Approvata a larga maggioranza da entrambe le camere del Parlamento russo, entrerà in vigore il 1 gennaio 2013.

La decisione rappresenta una risposta all’adozione, negli Stati Uniti, delle misure restrittive contro i funzionari russi coinvolti nel caso di Sergei Magnitsky, l’avvocato societario che aveva denunciato un clamoroso caso di corruzione morto in carcere nel 2009 in attesa di processo.

Sono 52 le procedure di adozione di orfani russi in corso da parte di cittadini americani, ma dopo la promulgazione della legge che vieta le adozioni agli americani, i bambini coinvolti saranno adottati in Russia. Lo riferisce il delegato del Cremlino all’infanzia Pavel Astakhov. ‘Cinquantadue bambini sono coinvolti. Penso che debbano essere adottati in Russia sotto la responsabilità dei governanti’, ha dichiarato Astakhov.

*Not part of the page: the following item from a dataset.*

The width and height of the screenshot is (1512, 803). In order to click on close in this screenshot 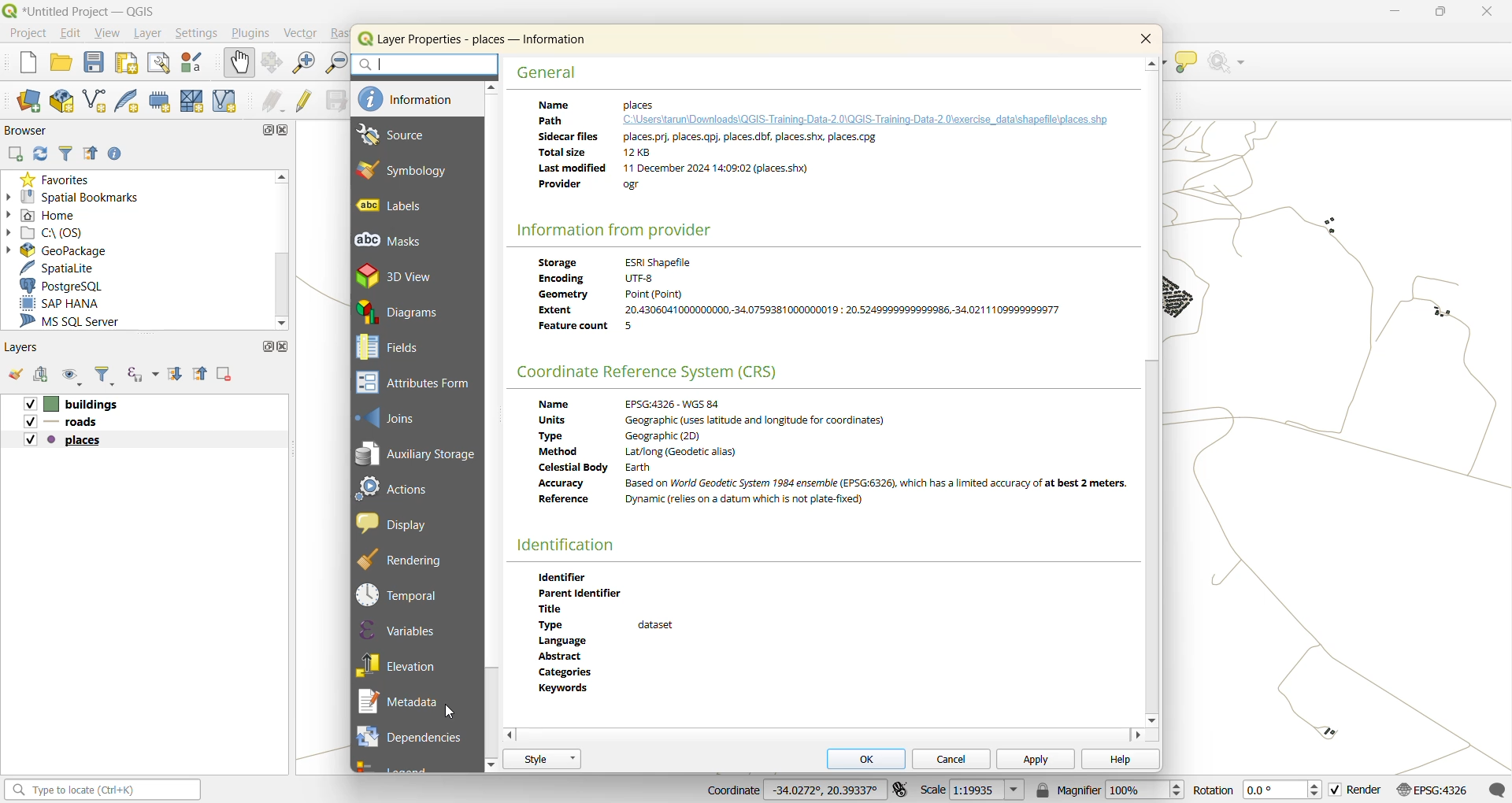, I will do `click(314, 154)`.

E’ stato assolto da un tribunale di Mosca l’unico imputato per la morte dell’avvocato Serghei Magnitsky. Ex vicedirettore del famigerato carcere Butyrka, dove il giovane legale morì nel 2009 per una pancreatite non curata, Dmitri Kratov era accusato di negligenze che avrebbero causato il decesso di Magnitsky.

I giudici della corte di Tverskoi hanno detto di non aver riscontrato prove che dimostrassero la colpevolezza del funzionario che al contrario fece tutto il possibile per aiutare il detenuto. ‘Continuerò a lavorare nel sistema penitenziario’, ha annunciato Kratov dopo la sentenza.

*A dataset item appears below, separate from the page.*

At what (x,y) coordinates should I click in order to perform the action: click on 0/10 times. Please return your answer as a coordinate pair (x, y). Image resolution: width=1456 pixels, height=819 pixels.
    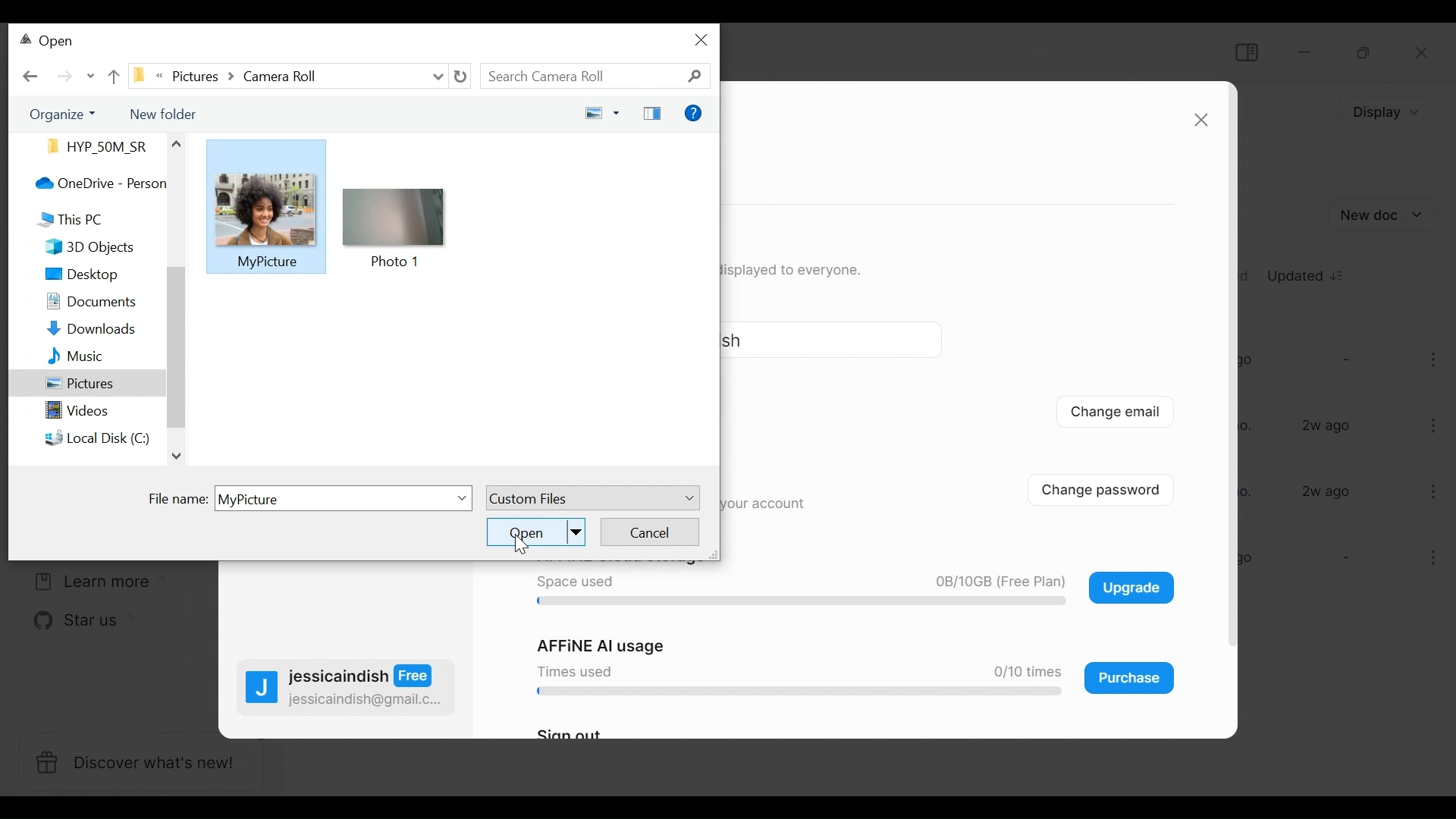
    Looking at the image, I should click on (1021, 672).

Poco prima di essere arrestato, Magnitsky aveva denunciato una frode fiscale da 5,4 miliardi di rubli (235 milioni di dollari), orchestrata da alcuni dipendenti del ministero dell’Interno russo ai danni del fondo d’investimento Hermitage Capital, presso il quale lavorava, il cui amministratore delegato è William Browder.

Il legale è, però, stato accusato di aver ideato lui stesso lo schema che sottostava alla frode e subito posto in detenzione preventiva, nel 2008.

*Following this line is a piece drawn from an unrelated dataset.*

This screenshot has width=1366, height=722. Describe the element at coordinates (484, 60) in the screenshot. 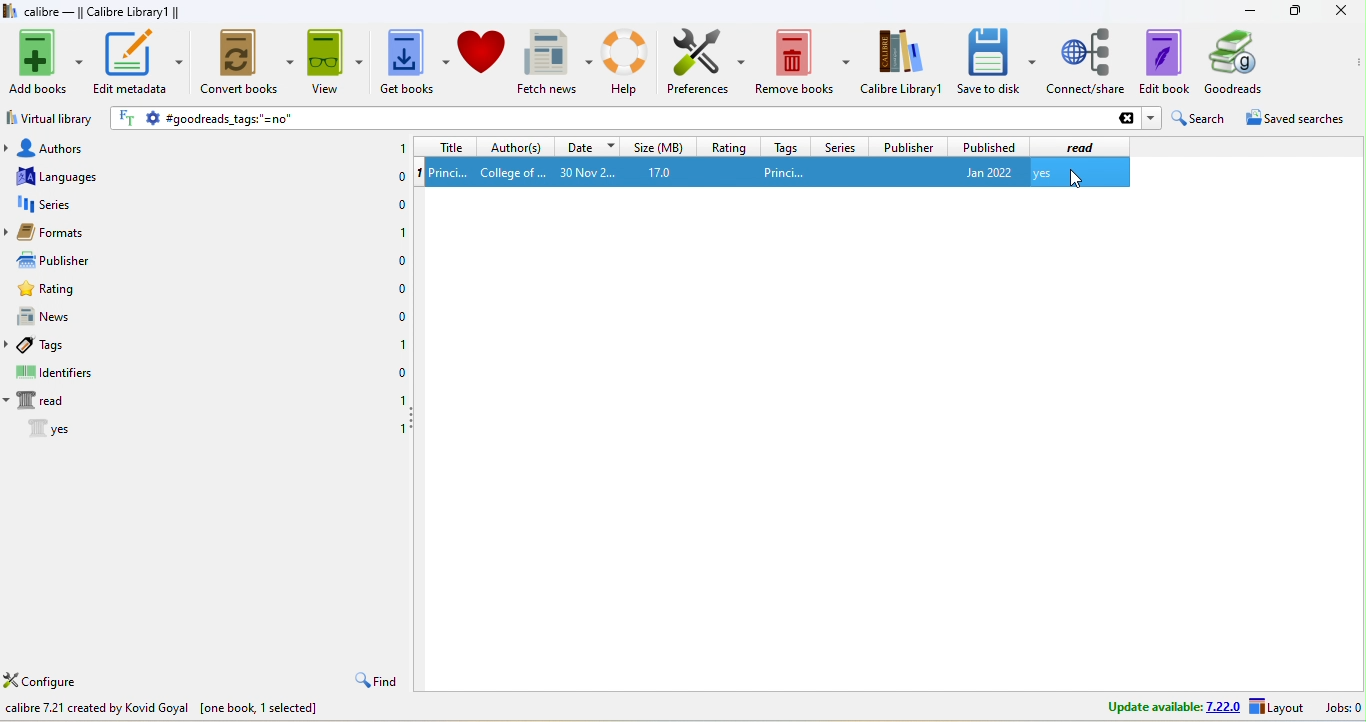

I see `donate` at that location.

Dopo quasi un anno di carcere, in cui secondo i legali difensori gli sono state negate le cure necessarie alla sua grave pancreatite, è morto all’età di 37 anni. Sul suo corpo sarebbero state rinvenuti segni di tortura.

Chiuso dopo la sua morte, il processo per frode contro Magnitsky è stato riaperto di recente da un tribunale moscovita, tra le critiche della società civile e dei famigliari. Giovedì, in seguito all’assenza dei legali della difesa intenzionati a ‘non partecipare a un processo contro un uomo morto’, l’udienza preliminare è stata spostata al 28 gennaio.

La morte di Magnitsky è diventata in pochi anni un caso internazionale e motivo di tensioni tra Mosca e le cancellerie occidentali. Di recente Washington ha approvato il ‘Magnitsky Act‘, una legge che bandisce dal territorio americano i funzionari russi coinvolti nel caso. Dal canto suo Mosca ha risposto con la cosiddetta ‘Legge anti-Magnitsky’, che prevede il divieto delle adozioni di orfani russi da parte di cittadini statunitensi.